Americans, particularly American women, are shocked, bewildered and angered over the change in mammography guidelines. Many emphasize that it is changes like these that foster distrust in the medical system and lead people to seek alternative practitioners. That’s unfortunate because the change in guidelines highlights one of the most important strengths of modern medicine: medicine is constantly changing in response to new scientific evidence; “alternative” health doesn’t change because its not based on scientific evidence; its based on belief.
In other words, what lay people perceive to be the biggest weakness of modern medicine is actually its biggest strength.
Medicine is like a frost covered windshield. We cannot yet see the full view because we lack a complete understanding of how the body works, and we lack a complete understanding of many diseases, particularly cancer. Unlike the real world, where we can totally wipe away the frost obscuring our view through the windshield, in medicine we have to content ourselves with ever increasing clearing of various spots. And unlike the real world, where we can wait to totally wipe away the frost before we start to drive, in medicine we must keep moving forward despite our incomplete view.
We get into trouble when we try to shortcut the process by making assumptions instead of waiting for definitive evidence. Medical screening is just one area in which we’ve been forced to backtrack on our assumptions when new evidence becomes available. We have assumed that because some screening is good, more screening is better. That assumption was never supported by scientific evidence.
There is a large body of scientific evidence showing that biennial mammographic screening of low risk women aged 50-75 leads to lower death rates from breast cancer. There is no evidence that the same approach has a similar impact on death rates in women aged 40-49. Yet we implemented routine screening because we assumed that more screening is always better. The thinking was “better safe than sorry.”

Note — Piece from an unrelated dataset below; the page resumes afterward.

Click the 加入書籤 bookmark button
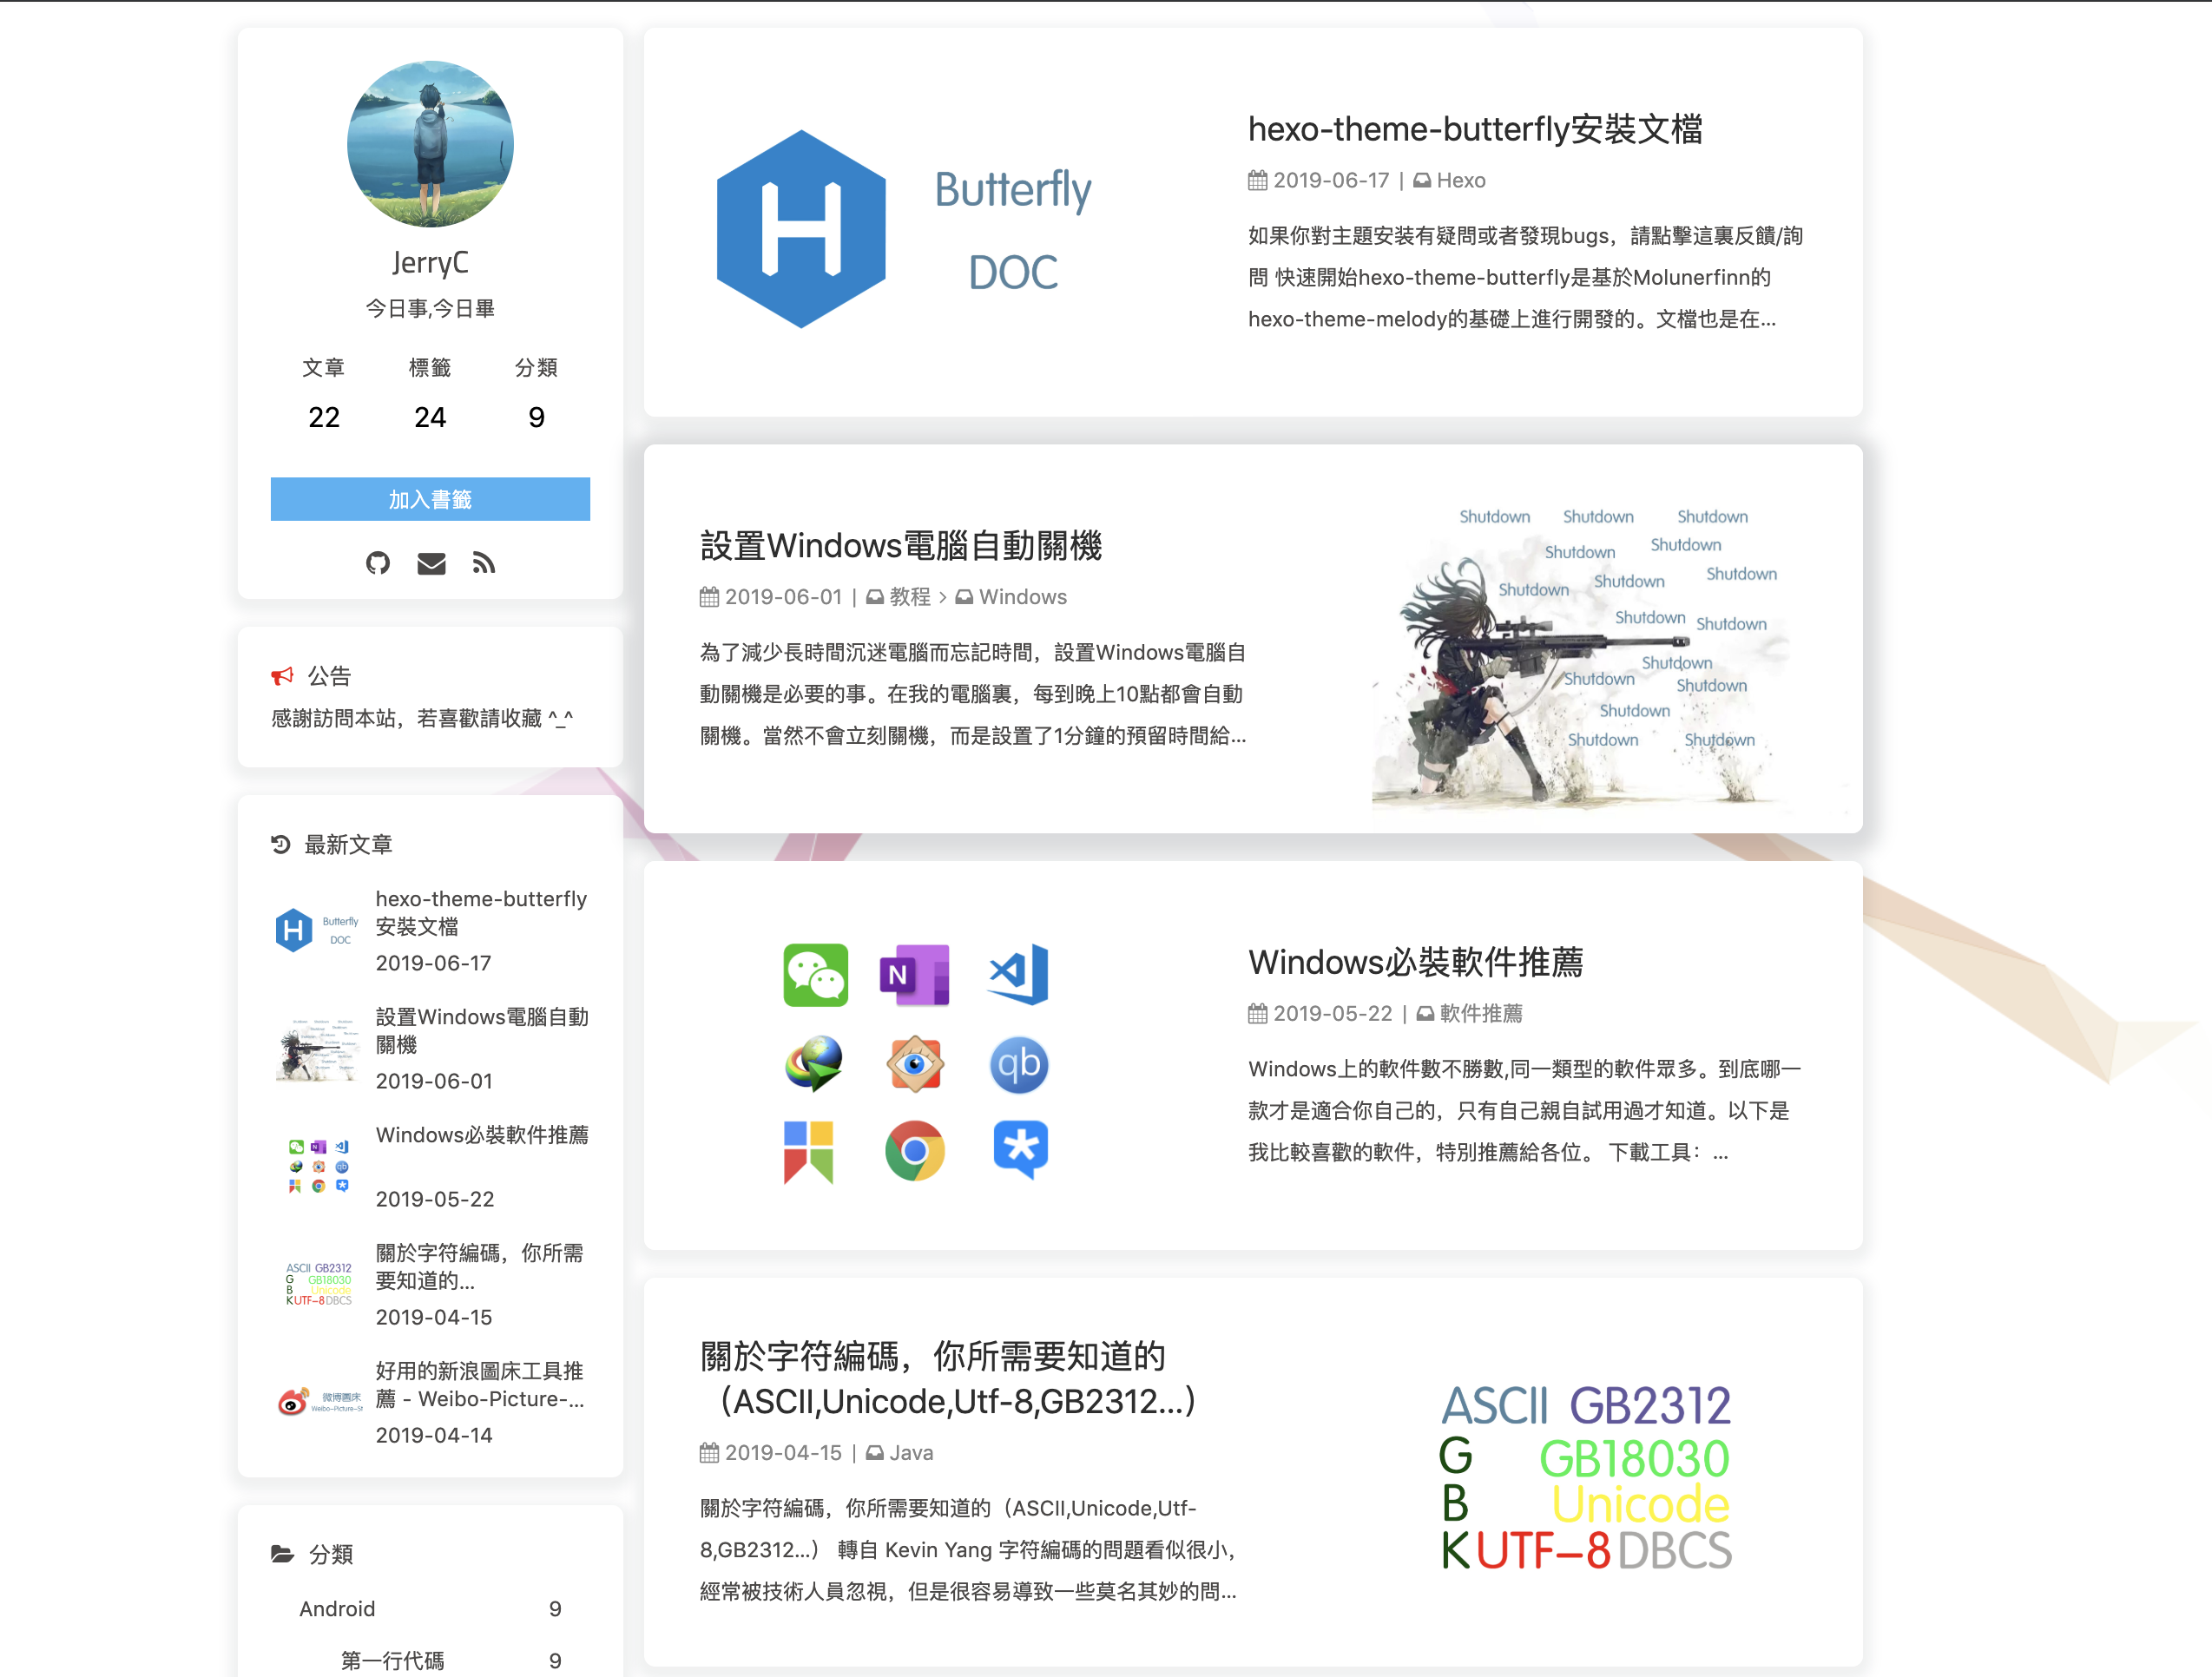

With more experience and with more scientific evidence we’ve cleared away more of the mist obscuring our view. Routine yearly mammographic screening in low risk women has minimal if any impact on death rates. That’s because it picks up small tumors that aren’t likely to develop into aggressive cancer and does not increase the diagnosis rate of the aggressive tumors that are likely to kill women.
Paradoxically, the failure of routine screening mammography has convinced American women of its success. All of us know women, or are women, whose small breast cancer was diagnosed by a routine mammogram, who had lumpectomy, and perhaps radiation or chemo, and are now cured. The scientific evidence tells us that almost all of those cancers would have remained stable or possibly even disappeared if they had not been found and treated.
In some ways, that’s even more distressing information than the change in mammography guidelines. It means that thousands of women have undergone unnecessary biopsies, unnecessary surgeries and unnecessary chemo and radiation, not to mention unnecessary anxiety and fear. We didn’t cure these women. We treated them even though they didn’t need it and then took credit for what would have happened anyway.
A disaster like this would never happen in “alternative” health because it doesn’t change with new scientific evidence since it is not based on scientific evidence. That’s one of the reasons why “alternative” health remedies are never tested before they are implemented. What would be the point? And it’s one of the reasons why advocates of “alternative” health ignore evidence that their treatments don’t work.
“Alternative” health does not advance new theories, acquire new information and modify theories based on new information. The same “remedies” that were used hundreds of years ago are offered now as if nothing has changed in the interim. Classic books in “alternative” health tend to have only one edition. There’s no need to have more editions when nothing changes.
In “alternative” health, things are simple, remedies are static, and certainty is prized. That is very comforting to human beings who value certainty in an uncertain world. Medicine is messier. The human body is complicated, and disease is complicated. We are constantly acquiring new information about both. Treatments and medical recommendations change in response to this new information. No one can be sure that the therapy recommended today won’t be superseded by a better therapy found tomorrow.
Only one thing is certain. The recommendations issued this week are sure to be amended at some point in the future, most probably because we find a better screening tool for breast cancer than mammography. We need, and we are looking for, a screening tool that will be able to tell the difference between aggressive breast cancers and those that will go away on their own.
It is unfortunate that we are periodically forced to reassess medical recommendations. However, it would be tragic if people viewed this reassessment as a failure and stopped listening to recommendations. Returning to the windshield analogy: it is a shame that we sometimes need to change course when our view expands, but it would be tragic if people decided on that basis to drive without ever looking through the windshield at all.